Let ${\displaystyle {}K}$ be a field and let ${\displaystyle {}A}$ be a ${\displaystyle {}m\times n}$-matrix and ${\displaystyle {}B}$ a ${\displaystyle {}n\times p}$-matrix over ${\displaystyle {}K}$. Prove the following relationships concerning the rank

${\displaystyle \operatorname {rk} \,AB\leq \operatorname {rk} \,A{\text{ and }}\operatorname {rk} \,AB\leq \operatorname {rk} \,B.}$

Prove that equality on the left occurs if ${\displaystyle {}B}$ is invertible, and equality on the right occurs if ${\displaystyle {}A}$ is invertible.

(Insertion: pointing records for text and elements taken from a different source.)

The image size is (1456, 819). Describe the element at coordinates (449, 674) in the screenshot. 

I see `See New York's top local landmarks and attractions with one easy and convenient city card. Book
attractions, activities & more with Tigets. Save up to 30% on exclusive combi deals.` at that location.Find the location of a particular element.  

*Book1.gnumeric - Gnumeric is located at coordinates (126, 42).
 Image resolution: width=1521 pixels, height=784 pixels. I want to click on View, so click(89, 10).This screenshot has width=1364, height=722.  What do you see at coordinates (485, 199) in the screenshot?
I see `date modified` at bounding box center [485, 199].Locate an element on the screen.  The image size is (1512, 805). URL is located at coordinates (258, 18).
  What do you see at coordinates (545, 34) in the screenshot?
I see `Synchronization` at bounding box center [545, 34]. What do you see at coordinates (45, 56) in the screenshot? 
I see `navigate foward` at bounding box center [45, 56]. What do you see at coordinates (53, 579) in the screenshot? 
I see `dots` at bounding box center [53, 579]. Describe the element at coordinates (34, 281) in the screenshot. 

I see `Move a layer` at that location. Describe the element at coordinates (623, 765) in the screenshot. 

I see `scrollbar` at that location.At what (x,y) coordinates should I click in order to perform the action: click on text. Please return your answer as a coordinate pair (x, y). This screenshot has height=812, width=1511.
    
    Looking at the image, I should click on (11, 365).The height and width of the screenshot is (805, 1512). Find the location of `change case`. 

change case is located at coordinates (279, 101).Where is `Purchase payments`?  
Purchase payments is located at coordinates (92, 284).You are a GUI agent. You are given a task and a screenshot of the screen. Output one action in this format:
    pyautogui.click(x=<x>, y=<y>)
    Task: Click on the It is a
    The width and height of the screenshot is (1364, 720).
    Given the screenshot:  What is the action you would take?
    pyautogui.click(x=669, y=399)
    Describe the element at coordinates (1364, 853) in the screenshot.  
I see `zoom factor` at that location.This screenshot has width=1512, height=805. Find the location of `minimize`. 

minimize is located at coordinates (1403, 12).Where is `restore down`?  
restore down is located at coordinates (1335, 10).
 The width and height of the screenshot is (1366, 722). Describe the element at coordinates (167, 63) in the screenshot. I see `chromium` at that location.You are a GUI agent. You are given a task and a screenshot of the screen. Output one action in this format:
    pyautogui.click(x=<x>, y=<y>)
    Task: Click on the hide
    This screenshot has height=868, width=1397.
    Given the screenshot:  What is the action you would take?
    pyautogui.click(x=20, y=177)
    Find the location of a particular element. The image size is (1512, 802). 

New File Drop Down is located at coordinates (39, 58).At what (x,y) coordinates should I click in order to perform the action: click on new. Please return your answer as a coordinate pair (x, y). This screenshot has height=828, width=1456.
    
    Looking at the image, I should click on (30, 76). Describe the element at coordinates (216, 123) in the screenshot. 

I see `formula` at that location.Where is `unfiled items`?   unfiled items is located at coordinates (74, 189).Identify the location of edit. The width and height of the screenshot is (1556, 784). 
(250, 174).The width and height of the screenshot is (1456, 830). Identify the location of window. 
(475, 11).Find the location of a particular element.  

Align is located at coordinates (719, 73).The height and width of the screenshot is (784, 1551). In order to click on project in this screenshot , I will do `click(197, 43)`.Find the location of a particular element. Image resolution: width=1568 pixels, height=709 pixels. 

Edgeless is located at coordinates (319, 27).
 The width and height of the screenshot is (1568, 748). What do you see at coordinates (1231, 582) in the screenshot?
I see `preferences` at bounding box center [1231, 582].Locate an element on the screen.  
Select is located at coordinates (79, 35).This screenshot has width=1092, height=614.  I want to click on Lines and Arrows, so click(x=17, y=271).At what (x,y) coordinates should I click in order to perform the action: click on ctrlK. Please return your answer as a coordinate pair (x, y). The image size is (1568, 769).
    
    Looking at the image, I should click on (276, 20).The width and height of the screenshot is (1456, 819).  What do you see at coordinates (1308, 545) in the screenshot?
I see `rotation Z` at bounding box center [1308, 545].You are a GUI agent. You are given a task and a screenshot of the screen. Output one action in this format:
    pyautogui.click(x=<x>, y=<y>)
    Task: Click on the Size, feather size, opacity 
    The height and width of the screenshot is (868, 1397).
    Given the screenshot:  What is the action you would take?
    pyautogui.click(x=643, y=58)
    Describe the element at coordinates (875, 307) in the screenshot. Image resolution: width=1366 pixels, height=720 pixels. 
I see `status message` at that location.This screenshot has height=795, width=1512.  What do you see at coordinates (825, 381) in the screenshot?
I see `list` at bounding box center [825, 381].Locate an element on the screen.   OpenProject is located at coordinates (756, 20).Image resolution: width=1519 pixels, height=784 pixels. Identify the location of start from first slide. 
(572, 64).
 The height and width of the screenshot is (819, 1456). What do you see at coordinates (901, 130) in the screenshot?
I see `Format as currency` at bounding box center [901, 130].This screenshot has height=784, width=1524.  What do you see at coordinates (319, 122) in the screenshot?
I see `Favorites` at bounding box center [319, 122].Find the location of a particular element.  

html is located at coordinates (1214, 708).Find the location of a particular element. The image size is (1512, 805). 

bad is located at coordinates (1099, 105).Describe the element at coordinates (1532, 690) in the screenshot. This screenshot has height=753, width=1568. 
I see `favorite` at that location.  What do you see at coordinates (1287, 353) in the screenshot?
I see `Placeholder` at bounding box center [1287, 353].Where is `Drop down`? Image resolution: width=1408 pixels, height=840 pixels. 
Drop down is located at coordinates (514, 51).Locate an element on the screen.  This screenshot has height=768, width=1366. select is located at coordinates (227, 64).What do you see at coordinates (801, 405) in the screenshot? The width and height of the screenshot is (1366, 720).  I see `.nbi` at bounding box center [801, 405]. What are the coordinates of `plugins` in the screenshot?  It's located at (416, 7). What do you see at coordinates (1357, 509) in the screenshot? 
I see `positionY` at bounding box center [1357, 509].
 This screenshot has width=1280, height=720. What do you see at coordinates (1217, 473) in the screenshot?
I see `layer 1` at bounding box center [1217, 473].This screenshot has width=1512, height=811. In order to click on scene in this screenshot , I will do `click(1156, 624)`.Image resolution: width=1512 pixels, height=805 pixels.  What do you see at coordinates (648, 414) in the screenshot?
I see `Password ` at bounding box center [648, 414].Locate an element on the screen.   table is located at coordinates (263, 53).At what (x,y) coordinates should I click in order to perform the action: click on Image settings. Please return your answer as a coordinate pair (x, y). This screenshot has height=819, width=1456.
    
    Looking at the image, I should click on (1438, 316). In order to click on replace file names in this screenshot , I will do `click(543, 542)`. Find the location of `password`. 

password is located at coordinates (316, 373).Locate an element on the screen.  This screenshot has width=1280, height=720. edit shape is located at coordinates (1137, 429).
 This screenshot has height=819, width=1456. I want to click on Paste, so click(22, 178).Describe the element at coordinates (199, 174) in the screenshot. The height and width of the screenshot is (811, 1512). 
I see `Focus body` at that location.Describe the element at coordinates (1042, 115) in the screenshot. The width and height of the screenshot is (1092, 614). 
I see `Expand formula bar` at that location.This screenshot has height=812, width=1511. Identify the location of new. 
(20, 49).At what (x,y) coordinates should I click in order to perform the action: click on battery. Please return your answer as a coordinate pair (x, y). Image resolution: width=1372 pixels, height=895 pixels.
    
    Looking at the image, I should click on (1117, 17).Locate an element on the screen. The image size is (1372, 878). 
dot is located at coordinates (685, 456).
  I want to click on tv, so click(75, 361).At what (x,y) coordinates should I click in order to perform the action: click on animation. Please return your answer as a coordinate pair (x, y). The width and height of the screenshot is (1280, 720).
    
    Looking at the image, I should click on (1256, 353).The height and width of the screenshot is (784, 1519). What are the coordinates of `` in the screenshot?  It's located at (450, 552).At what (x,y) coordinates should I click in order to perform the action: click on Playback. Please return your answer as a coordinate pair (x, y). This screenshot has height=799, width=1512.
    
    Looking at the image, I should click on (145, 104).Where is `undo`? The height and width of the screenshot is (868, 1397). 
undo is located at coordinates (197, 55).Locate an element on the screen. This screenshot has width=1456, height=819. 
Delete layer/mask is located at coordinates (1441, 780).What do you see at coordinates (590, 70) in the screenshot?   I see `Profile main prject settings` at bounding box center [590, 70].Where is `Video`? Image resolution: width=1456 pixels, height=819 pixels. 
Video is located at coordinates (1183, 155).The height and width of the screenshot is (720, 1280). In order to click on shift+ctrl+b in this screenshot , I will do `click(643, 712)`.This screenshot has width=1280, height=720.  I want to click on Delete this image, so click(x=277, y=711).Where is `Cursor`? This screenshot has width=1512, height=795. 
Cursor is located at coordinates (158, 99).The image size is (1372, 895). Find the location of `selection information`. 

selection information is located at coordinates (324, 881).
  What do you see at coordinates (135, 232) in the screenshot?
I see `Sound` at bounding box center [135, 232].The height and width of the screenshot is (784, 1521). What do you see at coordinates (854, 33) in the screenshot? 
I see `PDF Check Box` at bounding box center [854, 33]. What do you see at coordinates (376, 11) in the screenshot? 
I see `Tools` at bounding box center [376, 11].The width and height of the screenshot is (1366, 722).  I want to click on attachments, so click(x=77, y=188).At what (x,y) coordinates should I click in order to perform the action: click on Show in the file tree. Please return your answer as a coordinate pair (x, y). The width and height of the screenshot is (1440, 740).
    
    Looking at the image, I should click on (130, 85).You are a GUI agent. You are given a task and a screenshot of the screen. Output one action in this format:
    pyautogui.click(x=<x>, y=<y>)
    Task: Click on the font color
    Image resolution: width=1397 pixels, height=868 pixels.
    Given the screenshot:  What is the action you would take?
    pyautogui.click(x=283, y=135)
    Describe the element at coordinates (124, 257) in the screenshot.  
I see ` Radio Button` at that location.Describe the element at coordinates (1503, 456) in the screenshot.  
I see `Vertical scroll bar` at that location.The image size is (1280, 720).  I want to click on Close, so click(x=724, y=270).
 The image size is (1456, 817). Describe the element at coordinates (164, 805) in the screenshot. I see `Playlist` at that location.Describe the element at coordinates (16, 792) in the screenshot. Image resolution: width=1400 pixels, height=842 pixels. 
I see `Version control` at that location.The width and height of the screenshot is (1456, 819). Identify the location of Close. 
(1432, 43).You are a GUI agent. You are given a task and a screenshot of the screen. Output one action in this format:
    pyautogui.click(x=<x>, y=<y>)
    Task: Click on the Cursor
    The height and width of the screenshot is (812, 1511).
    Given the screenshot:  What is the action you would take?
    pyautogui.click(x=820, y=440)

Give an example of non-invertible matrices ${\displaystyle {}A}$ and ${\displaystyle {}B}$ such that equality on the left and on the right occurs.

Prove that the series

${\displaystyle \sum _{n=1}^{\infty }{\frac {1}{n(n+1)}}}$

converges with sum equal to ${\displaystyle {}1}$.

Examine for each of the following subsets ${\displaystyle {}M\subseteq \mathbb {Q} }$ the concepts upper bound, lower bound, supremum, infimum, maximum and minimum.

1. ${\displaystyle {}\{2,-3,-4,5,6,-1,1\}}$,
2. ${\displaystyle {}\left\{{\frac {1}{2}},{\frac {-3}{7}},{\frac {-4}{9}},{\frac {5}{9}},{\frac {6}{13}},{\frac {-1}{3}},{\frac {1}{4}}\right\}}$,
3. ${\displaystyle {}]-5,2]}$,
4. ${\displaystyle {}{\left\{{\frac {1}{n}}\mid n\in \mathbb {N} _{+}\right\}}}$,
5. ${\displaystyle {}{\left\{{\frac {1}{n}}\mid n\in \mathbb {N} _{+}\right\}}\cup \{0\}}$,
6. ${\displaystyle {}\mathbb {Q} _{-}}$,
7. ${\displaystyle {}{\left\{x\in \mathbb {Q} \mid x^{2}\leq 2\right\}}}$,
8. ${\displaystyle {}{\left\{x\in \mathbb {Q} \mid x^{2}\leq 4\right\}}}$,
9. ${\displaystyle {}{\left\{x^{2}\mid x\in \mathbb {Z} \right\}}}$.

Explain why the factorial function is continuous.